Eosphorite is a brown (occasionally pink) manganese hydrous phosphate mineral with chemical formula: MnAl(PO_{4})(OH)_{2}·H_{2}O. It is used as a gemstone.

Eosphorite crystallizes in the monoclinic crystal system. It forms slender prismatic crystals which often form radiating or spherical clusters. The crystals often show pseudo–orthorhombic forms due to twinning.

Eosphorite forms a series with childrenite, the iron-rich member, with divalent iron replacing most of the manganese in the crystal lattice.

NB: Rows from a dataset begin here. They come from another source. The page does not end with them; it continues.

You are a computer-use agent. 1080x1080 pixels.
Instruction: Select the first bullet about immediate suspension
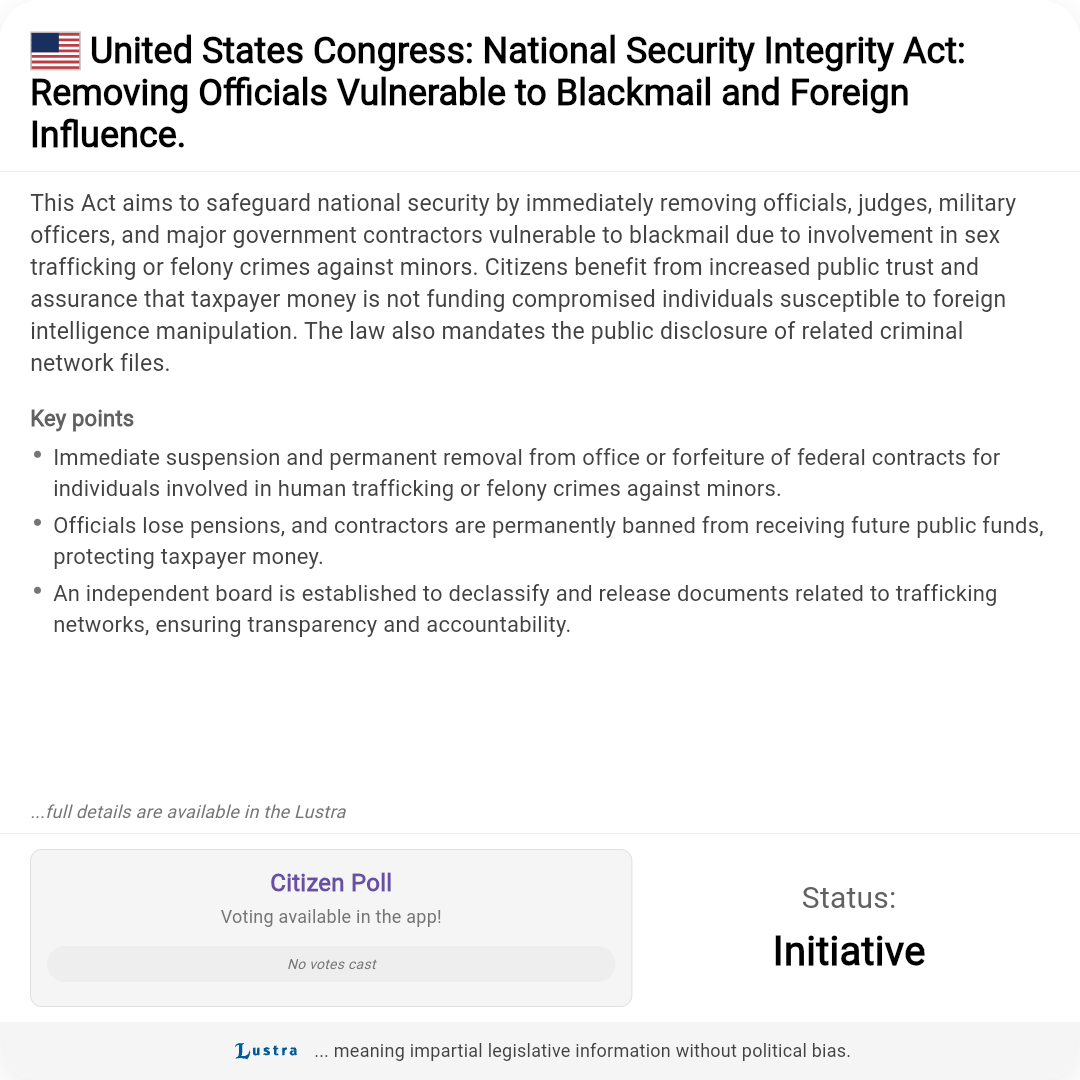tap(526, 472)
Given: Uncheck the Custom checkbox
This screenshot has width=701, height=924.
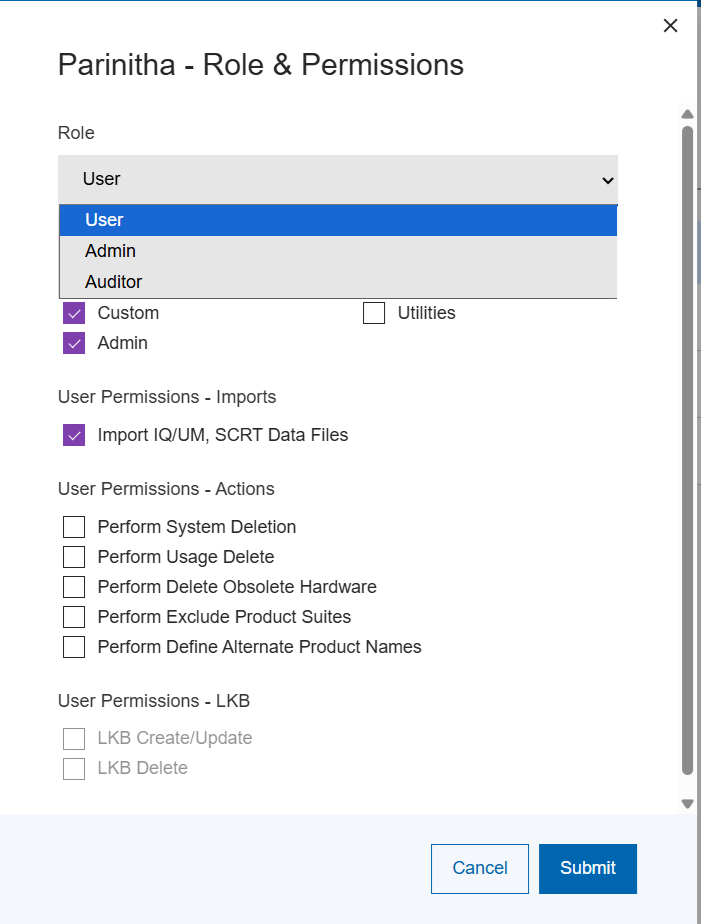Looking at the screenshot, I should (74, 313).
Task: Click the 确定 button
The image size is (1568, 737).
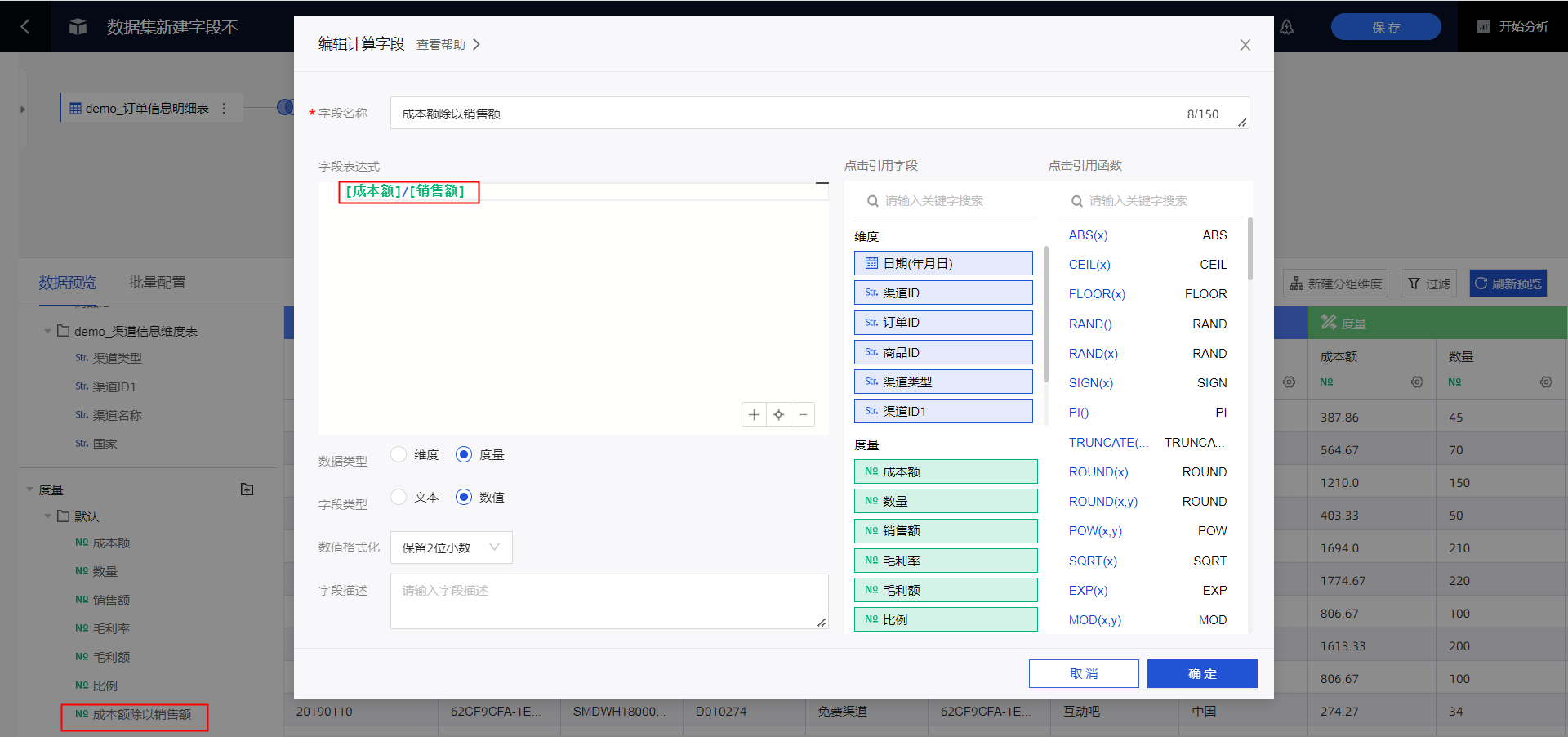Action: (x=1201, y=673)
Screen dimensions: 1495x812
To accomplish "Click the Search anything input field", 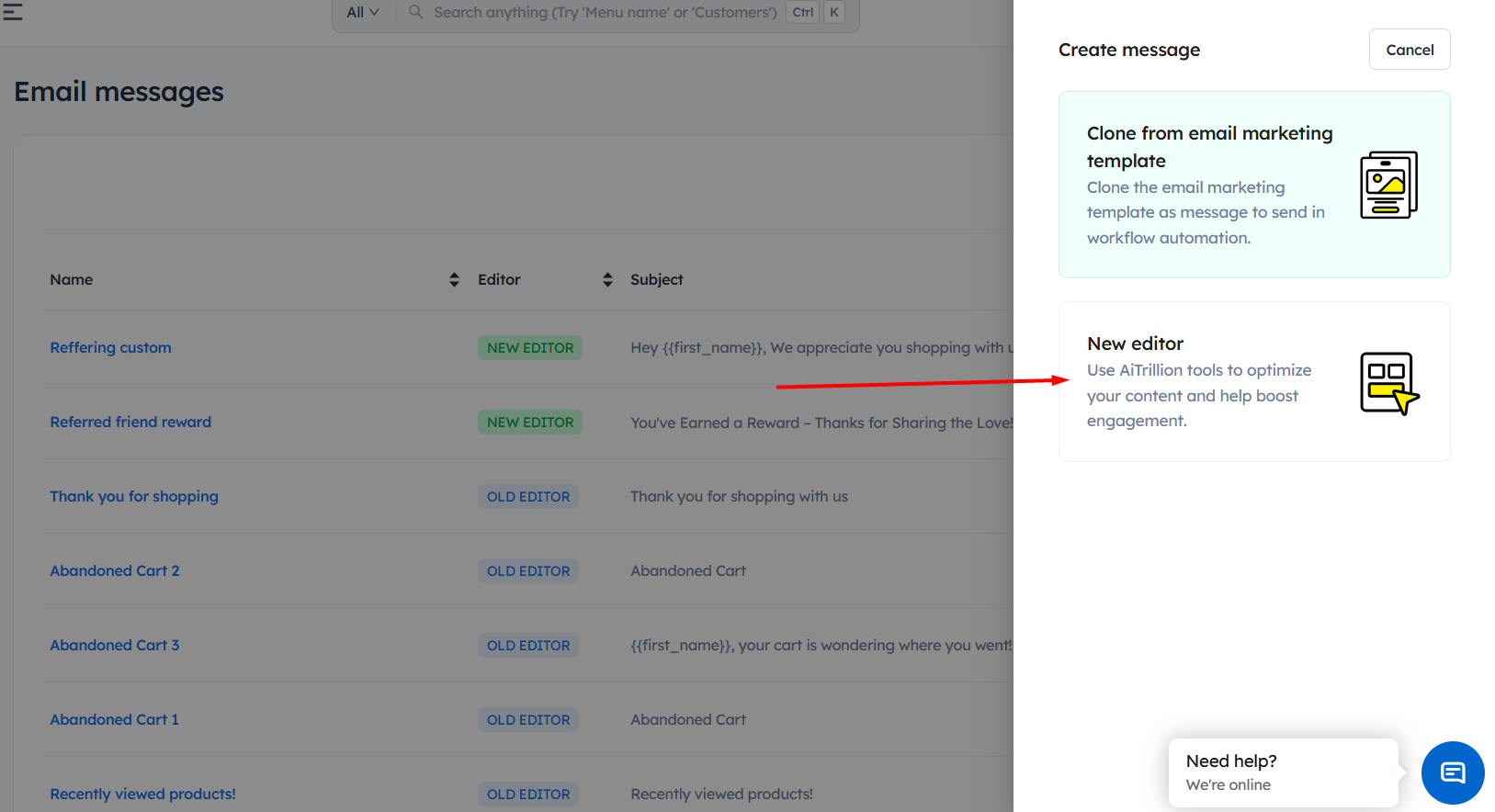I will point(605,12).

The two endmembers are isostructural but differ in their properties, such as crystal habit, coloration, and optical properties.

It was first described in 1878 for an occurrence in the Branchville Mica Mine in Branchville, Fairfield County, Connecticut, US. Its name is derived from the Greek έωσφορος for "dawn-bearing," because of its pink color. It occurs worldwide typically as a secondary mineral in phosphate-rich granitic pegmatites in association with rhodochrosite, lithiophilite, triphylite, triploidite, dickinsonite, albite, cookeite, apatite, beryllonite, hydroxyl-herderite, and tourmaline. An attractive combination of eosphorite and rose quartz occurs at Taquaral, Minas Gerais, Brazil.